Comparison between MMed Anaesthesia Programmes in SADC

Farai Daniel Madzimbamuto


Objectives. There are 19 physician anaesthesia training programmes within the 16 Southern Africa Development Community (SADC) region countries, all based in 7 countries. With a new MMed Anaesthesia programme starting in Botswana, the study sought to compare the curricula of these programmes, identifying the similarities and differences.

Design. Course programme directors were contacted for information, other information was sought from the Internet and following up literature references. Follow-up telephone and email conversations were used to fill in gaps where possible. Document analysis and tabulation of results were done.

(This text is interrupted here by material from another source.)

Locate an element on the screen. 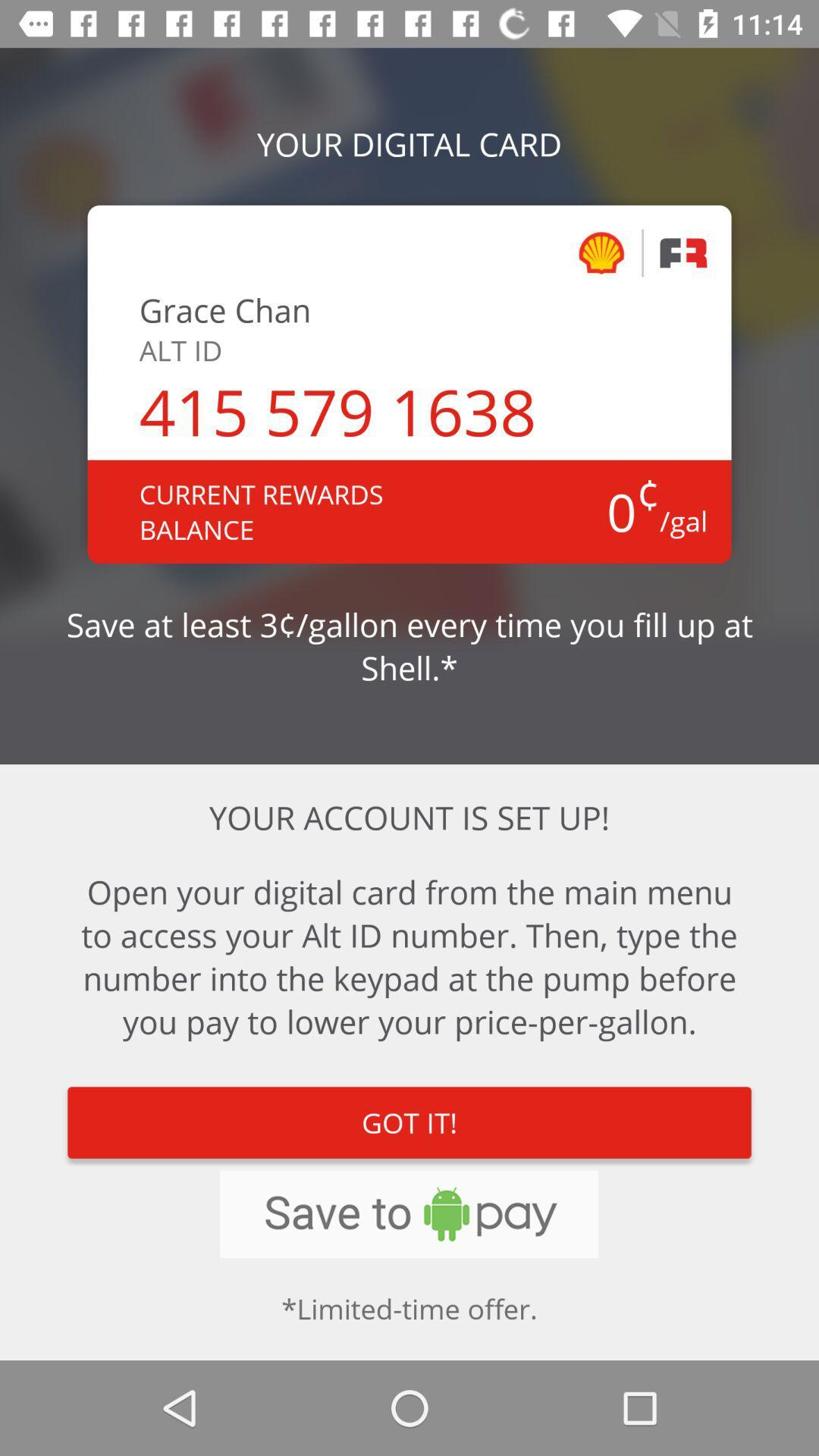  to androidpay is located at coordinates (408, 1214).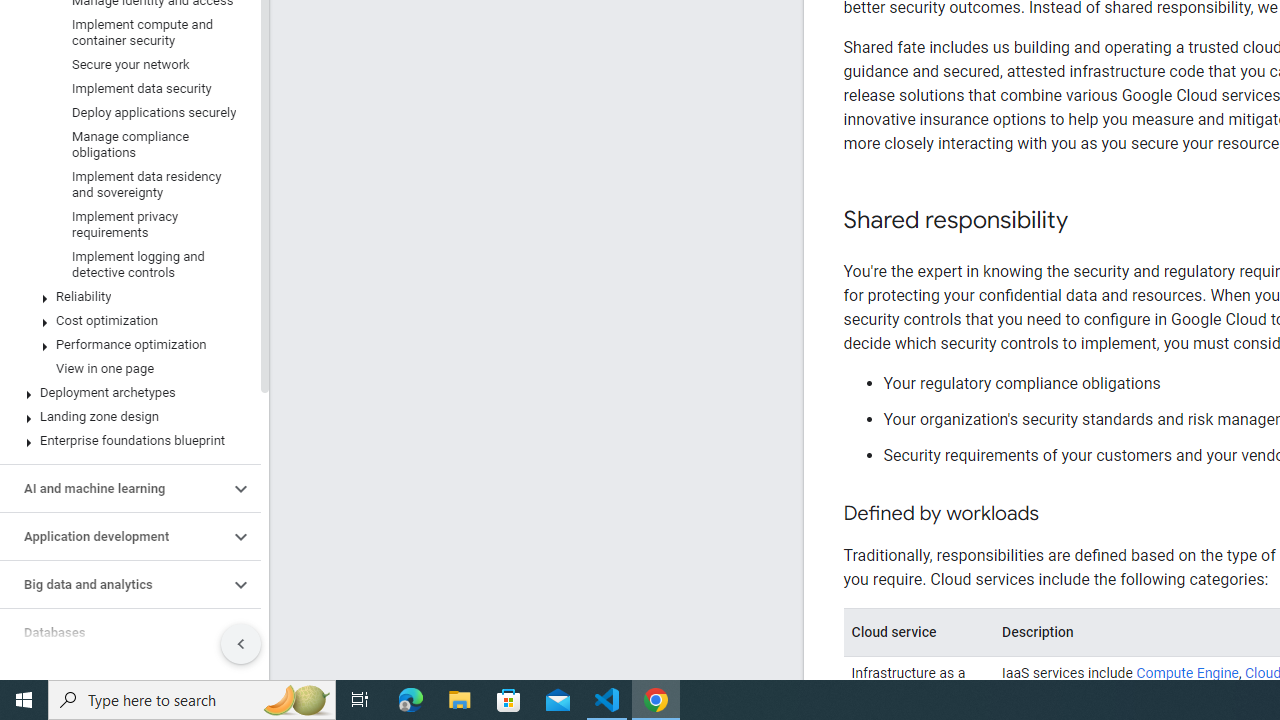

Results. Of the 19 programmes there was little or no information on 6 (2 in the Democratic Republic of the Congo (DRC) and 4 in Madagascar). Of the remaining 13 programmes, 8 are in South Africa. The South African and Botswana programmes use competency-based training (CBT) and use both the college Fellowship and the MMed simultaneously. The remaining programmes in Zimbabwe, Malawi and Tanzania use a traditional curriculum and are entirely MMed programmes. In general the faculties are small, resulting in small trainee intakes. Programme duration is generally 3 years in East Africa (including Tanzania – a SADC member) and 4 years in Southern Africa. Entry requirements are generally similar but internal organisation of the courses differs. This is important for meeting regional harmonisation policies.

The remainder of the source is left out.